Leaving aside the fact that nothing she predicts is quantifiable in a meaningful way, here's what I say on a qualitative basis to those predictions:
    1. If someone becomes afraid to speak out against SSM, that will be because they are afraid of being thought of as bigots -- the punishment will be social reprisal, not legal punishment. The First Amendment isn't going to go away. Unlike a generation ago, people now hesitate to use racial slurs -- not so much because they fear legal liability for violating anti-discrimination laws, but rather primarily because that kind of speech has become socially unacceptable. If that happens about SSM or homosexuals, I applaud that.
    2. If public schools teach about SSM in an age-appropriate fashion, that's something I approve of. Gallagher hints without saying that kindergarten teachers are going to be passing around Blue Boy magazines (my link goes to the Wikipedia description, which has no pictures), which of course anyone would condemn. But kids should be taught that bigotry is bad, and that's something appropriate to teach from a very young age.
    3. This is nothing that doesn't already exist. Parents who object to their kids being taught evolution in the public schools (evolution, sex ed, etc.) are already told "too bad." Social conservatives applauded when the Supreme Court upheld legislatively-mandated speech by public employees which conservatives approved of, so having created the legal principle that the state can take sides in a social debate, they have to live with the results.
    4. This may come true. As I've written previously, a church that does not want to have an SSM performed within its property is entirely able to make sure that doesn't happen, by not offering its facilities to the general public or accepting public funds to build or maintain them. I see nothing unreasonable in this. So I can foresee some churches having to choose between restricting the use of their facilities to parishioners only or allowing an SSM to take place there. Yes, this may have a financial impact on those churches. But for the most part, I would expect that a couple wouldn't want to get married in a church that condemned them in the first place.

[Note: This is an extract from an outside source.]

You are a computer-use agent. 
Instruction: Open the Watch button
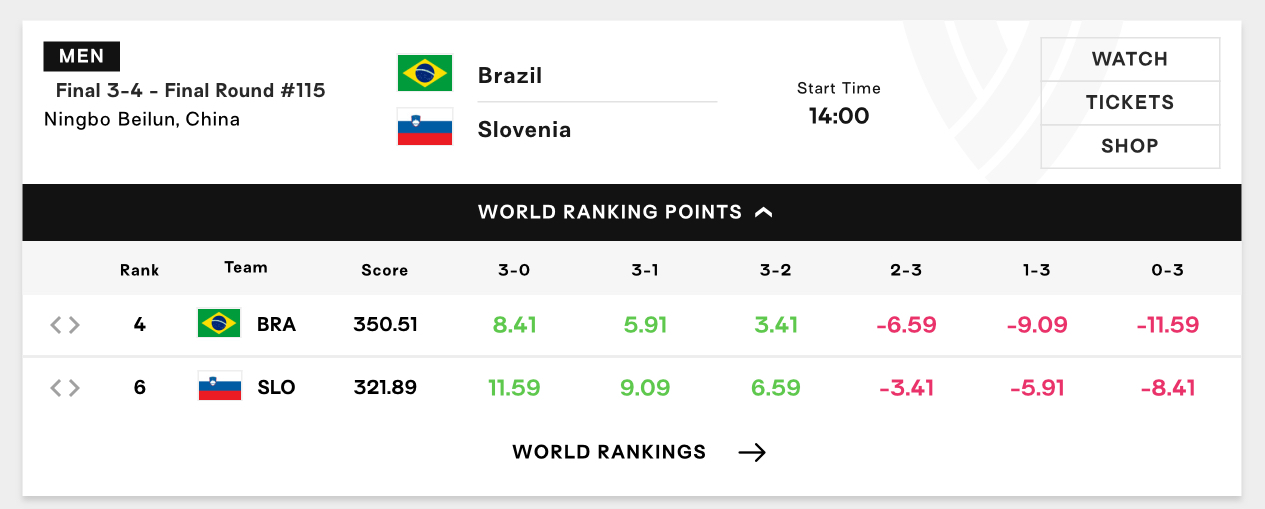pyautogui.click(x=1130, y=59)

    5. Too late, Ms. Gallagher; and don't blame SSM for this one. First, the social ideal of the 2000's is necessarily going to be different than the social ideal of the 1950's or that of the 1900's or that of the 1850's or that of the 1800's. Second, straight people have already made a hash of "traditional marriage" and "traditional families" on their own, often with the collaboration of allegedly conservative social and religious leaders -- how many Christian pastors, with children, are divorced in violation of Jesus' injunction against divorce, yet drawing no objections from their congregations for this sort of contra-Biblical family arrangement? The correct answer is "so many it's not considered remarkable anymore." It's facile to blame gay people wanting to form families for the decline in "traditional family structures" that straight people have already accomplished all on their own.
While she breaks it down into things she can intone about darkly, Ms. Gallagher is ultimately predicting that "People will generally come to accept SSM as a normal, unremarkable part of everyday life." If that is her real prediction, then I agree with it -- and I will applaud its eventual occurrence.